My application is separated in two computers (A which contains some GUI and B which contains some complex processing). Here are some constraints:
PROBLEMS
- Both computers need to communicate between each other (bidirectional communication) at any given rate, asynchronously (meaning that A could send multiple messages in a row to B, and vice-versa).
- The listening + processing of messages should not be blocking.
- Any computer could crash or be closed, so it shouldn't be a problem for the other one, but instead reconnect when the closed one is alive once more.

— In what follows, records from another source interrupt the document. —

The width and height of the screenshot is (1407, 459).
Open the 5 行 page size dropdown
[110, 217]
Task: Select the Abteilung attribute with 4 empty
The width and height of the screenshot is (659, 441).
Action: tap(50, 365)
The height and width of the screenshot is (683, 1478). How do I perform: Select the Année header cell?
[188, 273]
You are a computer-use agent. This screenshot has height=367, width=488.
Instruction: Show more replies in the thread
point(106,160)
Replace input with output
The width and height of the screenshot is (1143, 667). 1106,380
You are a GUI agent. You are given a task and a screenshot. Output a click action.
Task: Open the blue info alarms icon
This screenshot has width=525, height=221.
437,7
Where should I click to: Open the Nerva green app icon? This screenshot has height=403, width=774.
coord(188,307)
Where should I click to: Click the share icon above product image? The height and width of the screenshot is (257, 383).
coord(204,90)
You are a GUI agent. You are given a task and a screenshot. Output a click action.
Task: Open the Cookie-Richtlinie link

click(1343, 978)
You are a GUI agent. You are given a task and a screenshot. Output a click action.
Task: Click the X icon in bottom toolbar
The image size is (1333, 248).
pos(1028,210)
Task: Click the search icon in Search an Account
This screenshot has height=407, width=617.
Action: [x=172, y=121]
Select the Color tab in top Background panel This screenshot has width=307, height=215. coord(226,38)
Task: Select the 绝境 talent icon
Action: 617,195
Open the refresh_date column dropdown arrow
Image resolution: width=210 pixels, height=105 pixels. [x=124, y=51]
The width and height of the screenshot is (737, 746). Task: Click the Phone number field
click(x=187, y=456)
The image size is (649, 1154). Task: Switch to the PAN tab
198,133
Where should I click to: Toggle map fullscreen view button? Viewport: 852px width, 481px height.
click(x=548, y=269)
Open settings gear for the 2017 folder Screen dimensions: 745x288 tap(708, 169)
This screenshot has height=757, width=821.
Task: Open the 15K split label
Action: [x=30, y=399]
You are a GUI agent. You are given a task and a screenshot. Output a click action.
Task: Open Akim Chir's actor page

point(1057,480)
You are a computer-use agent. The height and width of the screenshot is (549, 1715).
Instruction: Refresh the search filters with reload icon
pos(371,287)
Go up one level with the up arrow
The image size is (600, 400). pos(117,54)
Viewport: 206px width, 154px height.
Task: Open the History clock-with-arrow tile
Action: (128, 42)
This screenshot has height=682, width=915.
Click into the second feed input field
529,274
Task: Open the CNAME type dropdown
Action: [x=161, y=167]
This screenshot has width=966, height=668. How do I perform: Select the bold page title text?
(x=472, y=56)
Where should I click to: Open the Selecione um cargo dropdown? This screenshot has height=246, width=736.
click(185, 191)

- [optional] We don't know which process starts first, so the connection to one or the other can be done in any order, which would mean that there is no real server and client.
IDEAS
To resolve these issues, I thought of doing:
- Using two different PUB-SUB sockets per computer, to separate the handling of listener and sender threads. I thought about other patterns (PUSH-DEALER, etc) but I feel like the simplest PUB-SUB is the best one for this configuration?
- Simple multithreading, but from this guide it seems like I shouldn't multithread any given socket, so I was wondering how to make it clean.
- Using heartbeats + liveness to constantly check if any process is alive or not, and closing + restarting context and sockets if it finds that the other computer is not responding anymore.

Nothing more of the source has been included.